Thank you thank you than you.

02 AM
Feb 04, 2010

I wept as I read, .

"So, put down the book for just a moment, and let this sink in: Jesus can, and wants to, heal you heart."- Waking the Dead - page 136:

 

I put the book down and let it sink in.

 

I closed my eyes (the voice came)- "Jesus can, and wants to, heal my heart."

 

I keep repeating it - "Jesus can, and wants to, heal my heart.  Jesus can... Jesus can heal my heart... He wants to heal my heart..." I keep saying the words over and over... my heart cries "Abba" The laces are undone, the latches unlocked, shields down.

 

I weep.

 

The failures and shortcomings. The lust. The moment of sexual innocence lost and the endless cycle of pain and despair; the flood of haunting memories that curse my dreams. The well-placed arrows and piercing daggers; the years of masturbation and images of women that I had scourged over. The women I had used, but deeper still, the ones that had used me.  I weep... because scoop by scoop, piece by piece, hole by hole... He is removing the guilt and extracting the pain. I want to stop (I am weeping And  my neighbors will likely soon be at my door) but I can't - I can't let go. I’m not going to stop short of... ... silence. The tears stop. The voice returns.

It is good, it is good. It is very good” (His words only after creating Man in His image).

I made it through parts of Wild at Heart years ago, but the weight of sin and shame left me a casualty of war, lying wounded on the battlefield. I never believed my heart could still be good... not after years of my sinful hypocrisy and the forced outward smile. Now, here I am... God was always moving and still speaking, but now... "they might see with their eyes, hear with their ears, understand with their hearts and turn, and I would heal them." (Matthew 13:15)

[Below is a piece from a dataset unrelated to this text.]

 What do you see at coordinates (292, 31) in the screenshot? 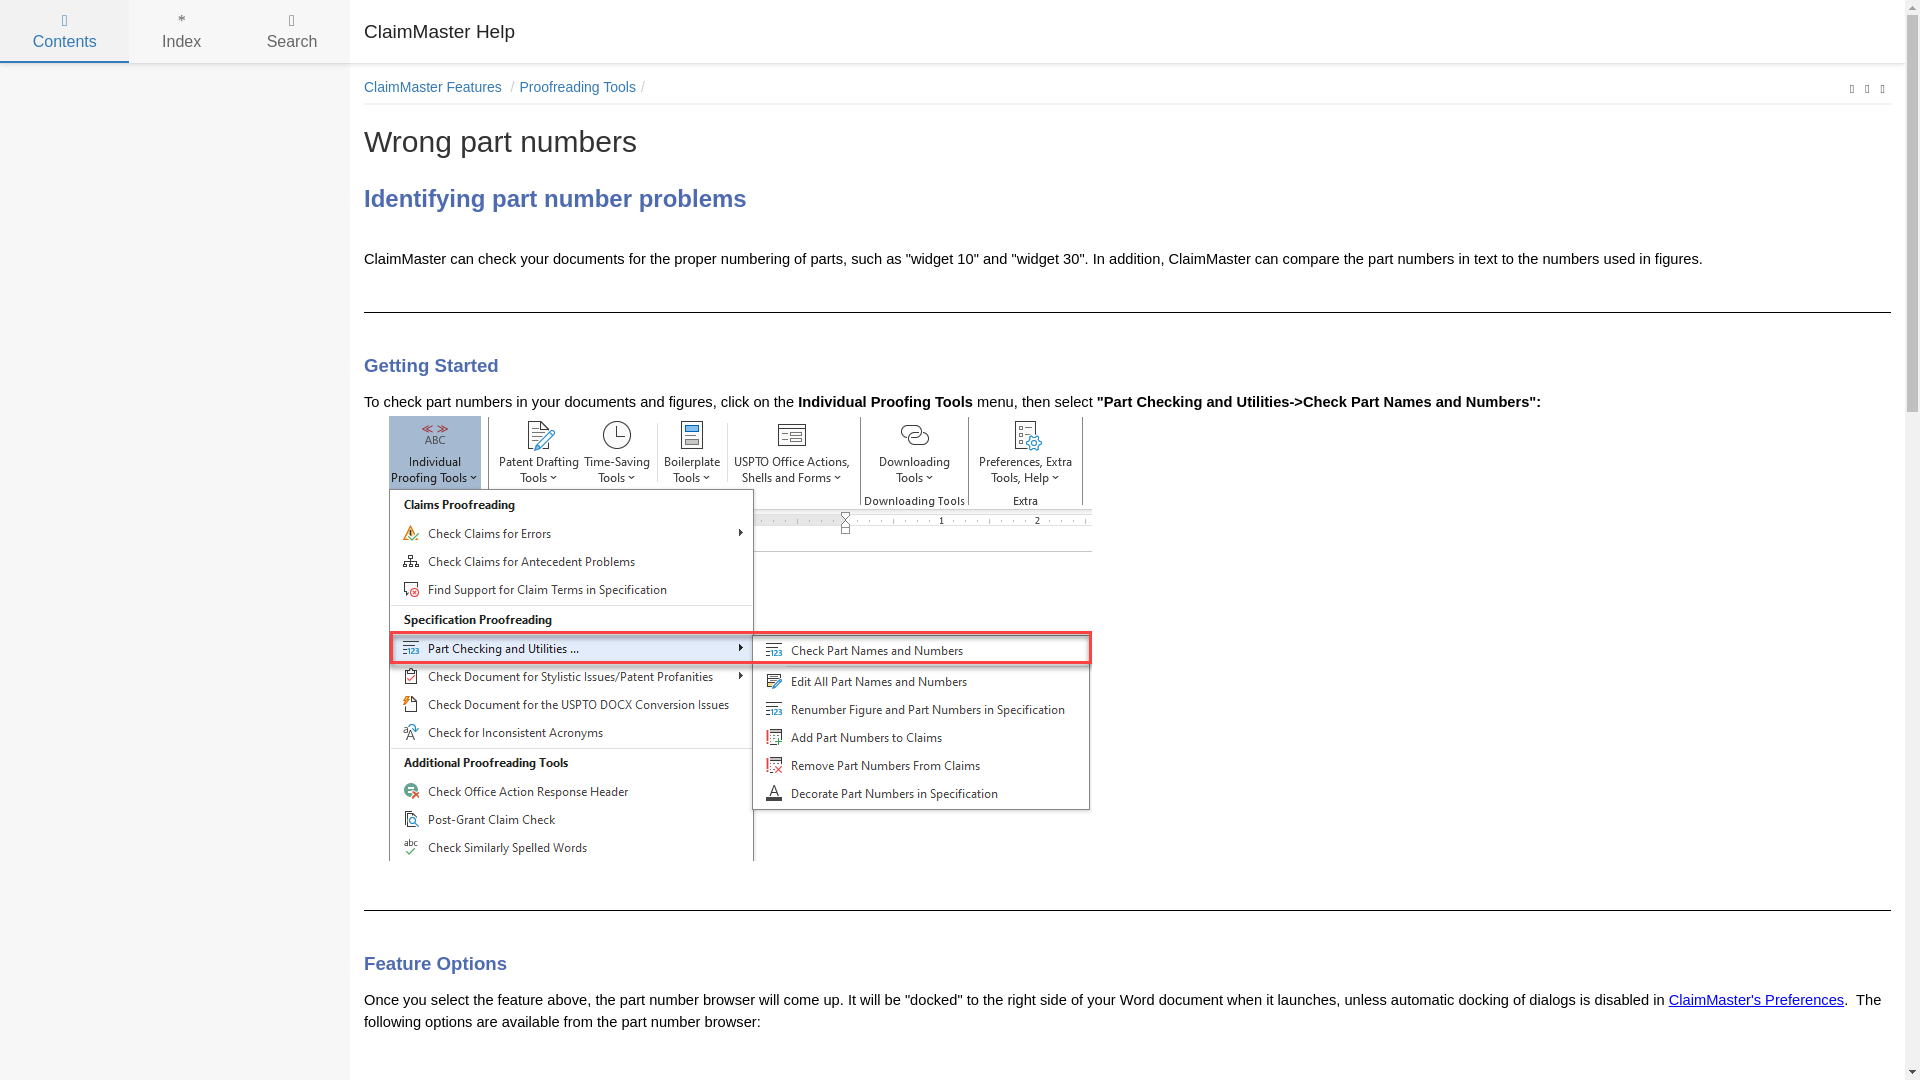
I see `Search` at bounding box center [292, 31].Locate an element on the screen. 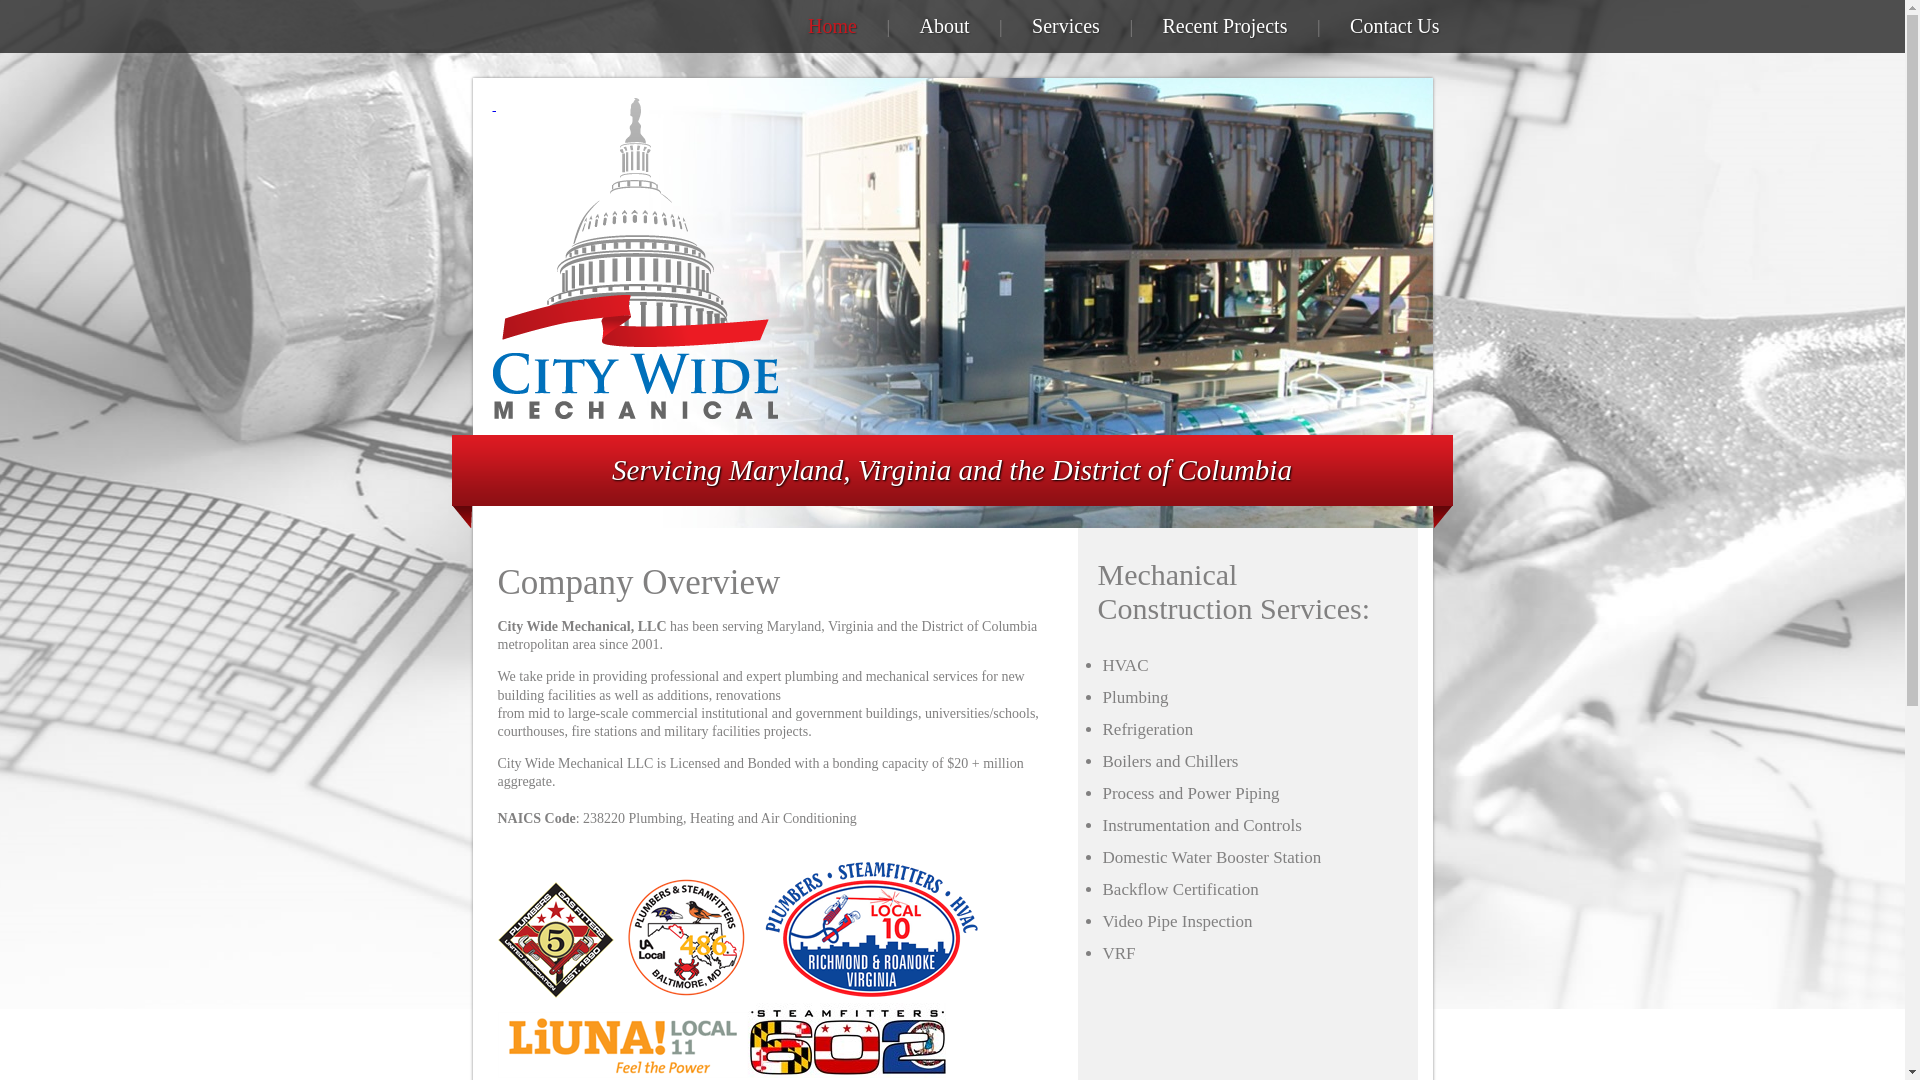 This screenshot has height=1080, width=1920. Home is located at coordinates (832, 26).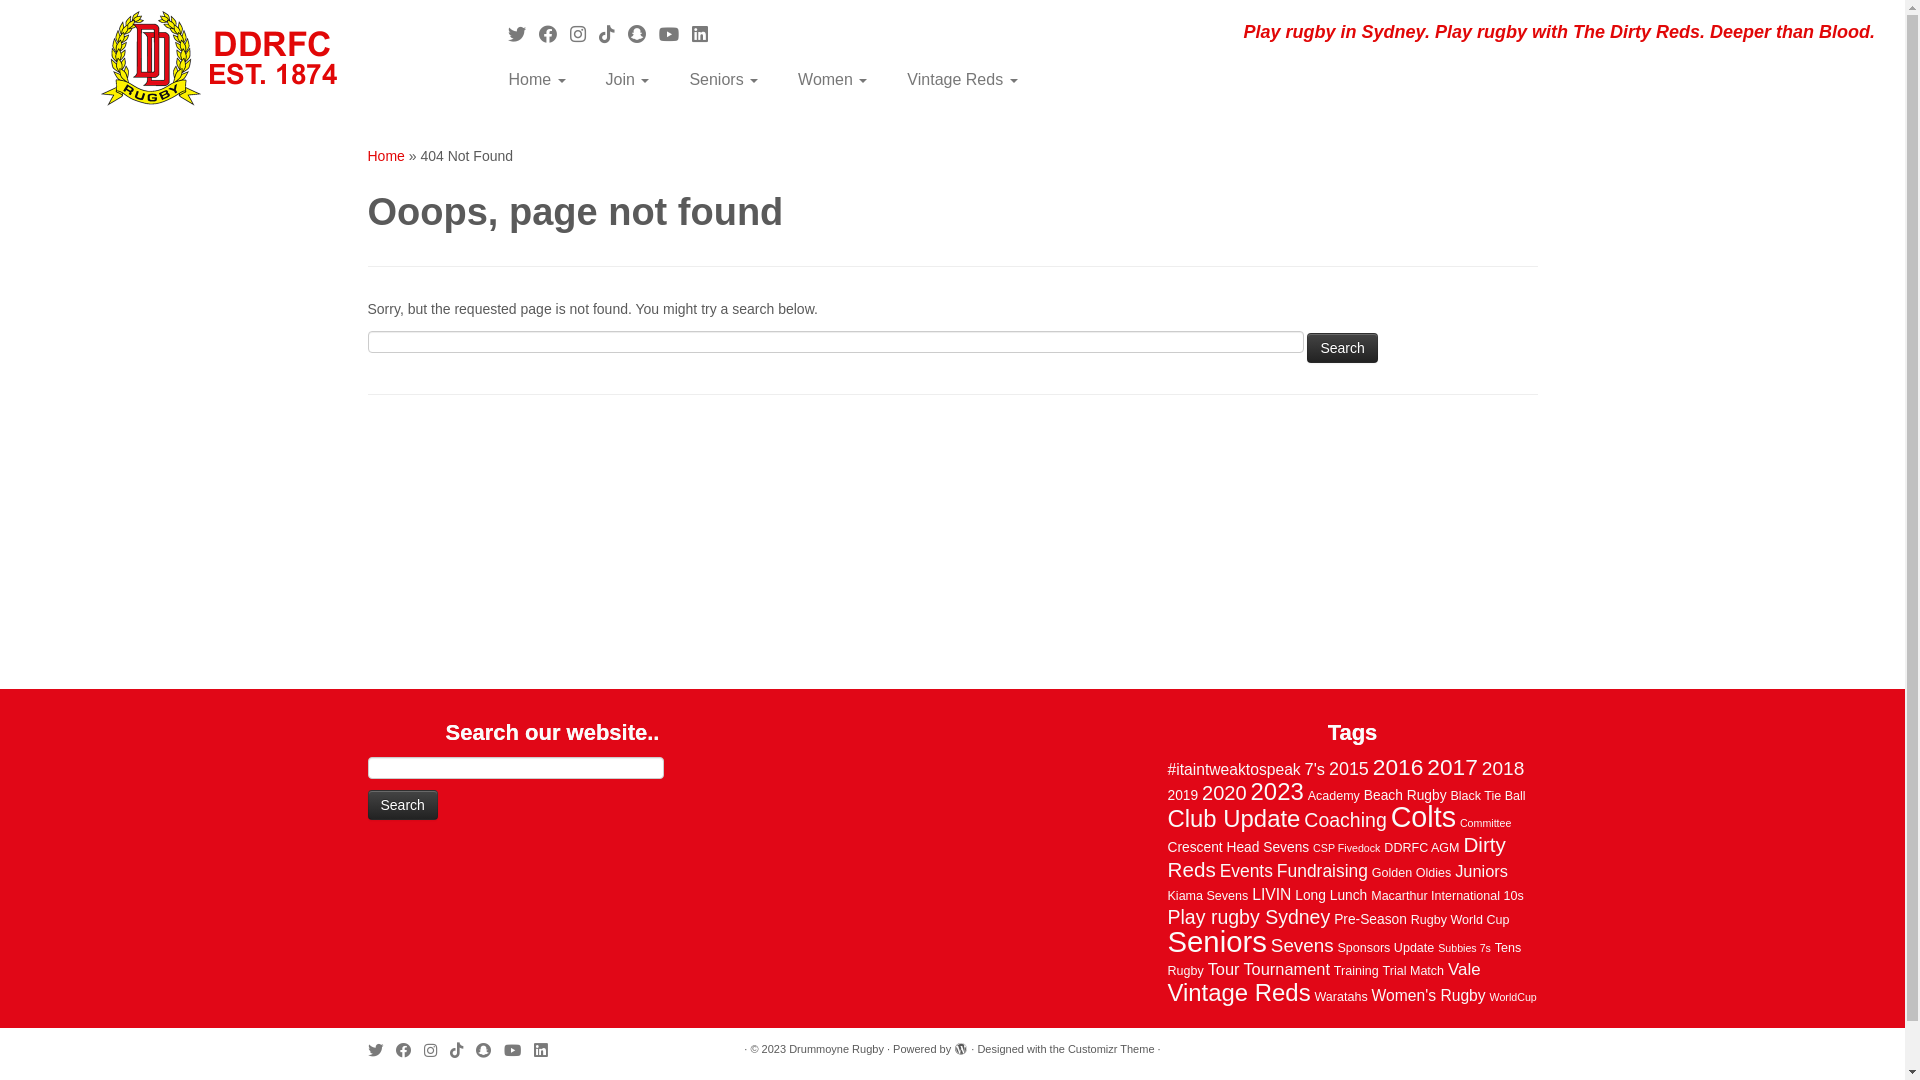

I look forward to the rest of my journey with my Savior.. I am. a man fully

alive. - Peter

09 AM
Jun 09, 2009

After eight years of feeling like there was a veil between me and my Father in heaven, yesterday morning it was lifted, and it was incredible.  I have been reading “Walking with God” for three weeks now and started using the personal study guide.  For the first time, I prayed what the Lord revealed was opposing my walk with Him, what was making it hard for me to hear his voice.  False accusation, distraction, diminishment and spiritual blindness (Fog of War). I prayed it once, then, at His prompting, once more.  Then I paused.  I heard Him say "family" so I prayed for the binding of those things from my wife and daughter as well.  Waited.  I asked Him to show what I need to do to be a better father and husband.  Of my daughter He said, "Be with her.  Accept her.  Don't ignore her."  Of my wife: "Don't accuse, accept her. . ."  All these things mean something very specific to me personally.  Then out of what seemed like nowhere, Christ showed up.  I felt his spirit well up in me and immediately the enemy jumped in to diminish it.  "That's not Him."  But a voice interjected, "No, it's me."  "No, it’s the Holy Spirit," I agreed. I began to weep and laugh and feel his love.  From the center of my being to the tips of my fingers.  I have only felt that once, eight years ago at the beginning of my personal battle and always assumed it was a fluke.  Someone's blessing wrongly given to me.  How could I be chosen in that way?  Now, when I least expected it, (and God's timing is incredible) He reveals He was there all along.  The Evil One had just been blocking me.  It was no mistake so stop striving.  It's as if now all the things I felt prompted by God to begin in my life but didn't over fear of being wrong, had all along been right.  I have the green light, the go ahead, permission.  I have His assurance that no matter what happens, He is in control, as He always has been.  That I am truly His.  What clarity.  What Love.  WHAT FREEDOM!!